Аурелия, захваченная порывом, не заметила, как Шарль Тардье выхватил пистолет и прицелился. Карлингер заорал:
– Nein![60]
Но девушка не успела осознать почему. Чудовищная боль пронзила живот.
Она рухнула без звука, в лужу собственной крови. Холодно, как же холодно для июня… Но на губах Аурелии играла улыбка – мягкий свет окутал ее, и лица склонившихся над ней затмило лицо Антуана – такое, как в миг их первого поцелуя у реки. Теперь все будет хорошо. Веки опустились, из груди вырвался последний вздох. Аурелия уносилась прочь – в глубины безмятежного мира, где нет зла.
Луи, сидевший на берегу сонного Эндра, вытянул шею, вглядываясь в тропинку, что вела к дому. Антуан два часа как ушел, пообещав, что за ними явится Аурелия.
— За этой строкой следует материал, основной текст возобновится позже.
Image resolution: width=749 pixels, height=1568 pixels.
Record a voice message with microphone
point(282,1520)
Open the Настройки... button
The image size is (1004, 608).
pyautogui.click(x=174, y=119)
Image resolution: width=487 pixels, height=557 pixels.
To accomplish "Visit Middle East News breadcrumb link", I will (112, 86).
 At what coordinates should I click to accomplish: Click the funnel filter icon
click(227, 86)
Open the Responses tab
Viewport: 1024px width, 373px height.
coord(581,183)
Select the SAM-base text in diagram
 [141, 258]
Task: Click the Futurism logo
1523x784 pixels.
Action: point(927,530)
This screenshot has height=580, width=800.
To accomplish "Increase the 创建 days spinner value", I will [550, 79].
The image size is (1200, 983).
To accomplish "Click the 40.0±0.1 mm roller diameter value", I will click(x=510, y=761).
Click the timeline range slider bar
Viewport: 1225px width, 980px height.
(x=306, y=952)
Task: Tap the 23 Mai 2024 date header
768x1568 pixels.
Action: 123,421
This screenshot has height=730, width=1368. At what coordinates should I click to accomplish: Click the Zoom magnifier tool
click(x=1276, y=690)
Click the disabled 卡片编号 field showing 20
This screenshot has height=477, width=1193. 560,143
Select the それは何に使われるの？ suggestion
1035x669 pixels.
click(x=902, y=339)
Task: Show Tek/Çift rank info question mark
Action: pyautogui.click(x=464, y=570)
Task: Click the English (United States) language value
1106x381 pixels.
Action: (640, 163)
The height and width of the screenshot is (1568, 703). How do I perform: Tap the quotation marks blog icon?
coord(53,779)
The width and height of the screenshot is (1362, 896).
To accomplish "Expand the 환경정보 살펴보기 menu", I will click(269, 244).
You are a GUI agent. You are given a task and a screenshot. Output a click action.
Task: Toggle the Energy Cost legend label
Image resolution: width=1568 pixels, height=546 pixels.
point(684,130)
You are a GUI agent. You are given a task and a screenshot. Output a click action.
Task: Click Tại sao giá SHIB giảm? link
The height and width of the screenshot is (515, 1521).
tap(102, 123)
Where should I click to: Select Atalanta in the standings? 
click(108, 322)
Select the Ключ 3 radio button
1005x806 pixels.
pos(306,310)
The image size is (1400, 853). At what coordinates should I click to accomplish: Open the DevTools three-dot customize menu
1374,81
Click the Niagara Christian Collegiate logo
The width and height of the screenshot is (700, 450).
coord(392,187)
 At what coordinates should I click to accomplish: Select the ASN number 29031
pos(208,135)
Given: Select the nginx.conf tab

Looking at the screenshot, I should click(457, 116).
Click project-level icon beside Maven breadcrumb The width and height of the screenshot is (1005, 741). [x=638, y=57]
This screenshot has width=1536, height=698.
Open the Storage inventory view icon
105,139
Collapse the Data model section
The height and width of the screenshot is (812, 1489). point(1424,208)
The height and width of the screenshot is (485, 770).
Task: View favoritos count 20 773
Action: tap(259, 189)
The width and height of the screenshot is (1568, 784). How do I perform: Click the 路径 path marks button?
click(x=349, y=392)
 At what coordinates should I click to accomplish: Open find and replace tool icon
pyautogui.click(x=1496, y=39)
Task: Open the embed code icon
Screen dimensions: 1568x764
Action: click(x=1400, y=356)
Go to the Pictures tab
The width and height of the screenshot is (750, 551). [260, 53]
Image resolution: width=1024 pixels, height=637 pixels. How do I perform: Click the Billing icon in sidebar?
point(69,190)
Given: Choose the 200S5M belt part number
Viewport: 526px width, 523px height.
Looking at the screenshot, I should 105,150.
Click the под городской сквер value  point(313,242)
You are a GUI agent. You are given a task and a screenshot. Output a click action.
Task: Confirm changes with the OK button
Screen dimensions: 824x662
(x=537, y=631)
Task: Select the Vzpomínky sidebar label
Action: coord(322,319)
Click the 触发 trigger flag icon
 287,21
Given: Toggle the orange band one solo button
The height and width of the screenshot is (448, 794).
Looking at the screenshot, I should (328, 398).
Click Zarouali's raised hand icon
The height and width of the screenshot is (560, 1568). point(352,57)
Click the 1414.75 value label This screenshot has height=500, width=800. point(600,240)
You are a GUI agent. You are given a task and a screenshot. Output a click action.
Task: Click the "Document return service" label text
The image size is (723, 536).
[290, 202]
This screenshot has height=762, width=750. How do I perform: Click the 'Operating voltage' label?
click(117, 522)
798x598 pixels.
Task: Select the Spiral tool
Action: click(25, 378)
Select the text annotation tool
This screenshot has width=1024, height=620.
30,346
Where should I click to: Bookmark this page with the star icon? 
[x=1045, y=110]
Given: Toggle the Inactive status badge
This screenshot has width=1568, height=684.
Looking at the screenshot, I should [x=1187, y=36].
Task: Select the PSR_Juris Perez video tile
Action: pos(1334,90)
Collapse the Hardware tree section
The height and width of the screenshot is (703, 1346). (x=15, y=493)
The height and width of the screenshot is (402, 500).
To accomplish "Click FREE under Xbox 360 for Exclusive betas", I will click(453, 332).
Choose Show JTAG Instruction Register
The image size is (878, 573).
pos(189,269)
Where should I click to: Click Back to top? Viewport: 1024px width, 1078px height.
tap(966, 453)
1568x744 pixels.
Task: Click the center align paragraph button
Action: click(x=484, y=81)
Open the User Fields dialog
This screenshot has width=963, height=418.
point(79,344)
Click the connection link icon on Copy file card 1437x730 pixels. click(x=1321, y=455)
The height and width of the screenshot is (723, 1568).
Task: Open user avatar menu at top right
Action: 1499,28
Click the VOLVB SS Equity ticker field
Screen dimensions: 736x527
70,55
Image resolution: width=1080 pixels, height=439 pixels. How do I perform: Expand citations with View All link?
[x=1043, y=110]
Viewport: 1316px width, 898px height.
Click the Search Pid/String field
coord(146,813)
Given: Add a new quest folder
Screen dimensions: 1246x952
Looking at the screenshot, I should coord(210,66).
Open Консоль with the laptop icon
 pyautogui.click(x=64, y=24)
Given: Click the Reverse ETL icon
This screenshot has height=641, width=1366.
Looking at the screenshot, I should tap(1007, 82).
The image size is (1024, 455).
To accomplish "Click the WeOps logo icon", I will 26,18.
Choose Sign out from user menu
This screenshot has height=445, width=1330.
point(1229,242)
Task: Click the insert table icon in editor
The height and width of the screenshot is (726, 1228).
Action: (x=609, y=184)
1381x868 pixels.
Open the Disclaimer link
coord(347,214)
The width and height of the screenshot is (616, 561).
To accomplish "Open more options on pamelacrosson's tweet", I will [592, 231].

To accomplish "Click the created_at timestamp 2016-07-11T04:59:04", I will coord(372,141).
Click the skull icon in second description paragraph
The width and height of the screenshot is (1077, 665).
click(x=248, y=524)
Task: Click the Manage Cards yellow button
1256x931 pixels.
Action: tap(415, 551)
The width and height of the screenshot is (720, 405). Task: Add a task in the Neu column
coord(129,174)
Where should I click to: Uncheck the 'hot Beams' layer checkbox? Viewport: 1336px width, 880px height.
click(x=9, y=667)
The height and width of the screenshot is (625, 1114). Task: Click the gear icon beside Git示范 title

Но вот уже минуло шесть вечера, а ее все нет.
– И что делать будем? – вздохнула Ненетт, потягиваясь. – Не ночевать же здесь!
Мальчик поднялся, отряхивая приставшую к ногам землю.
– Ты права, твои родители и моя мама скоро вернутся. Да и купаться надоело уже. Пошли!
Они оделись и, карабкаясь по склону, поскакали через поле. Вдруг Аннетт застыла как вкопанная и ахнула. Она стиснула ладонь Луи, тот побелел. К ним решительным шагом приближался нацистский офицер – грудь в наградах, на голове черная фуражка с орлом и «мертвой головой». Он, наверное, только что вошел через садовую калитку. Перепуганные дети поняли: бежать некуда. Луи встал перед подружкой, загораживая ее. Немец остановился, пристально глянул на мальчика и ободряюще улыбнулся.
– Здравствуй, Луи, – поприветствовал он, словно старого знакомца. – Так вот ты какой, сынок Мари.
Луи едва не ляпнул: «Откуда вы меня знаете?», но прикусил язык. От незнакомца веяло чем-то зловещим.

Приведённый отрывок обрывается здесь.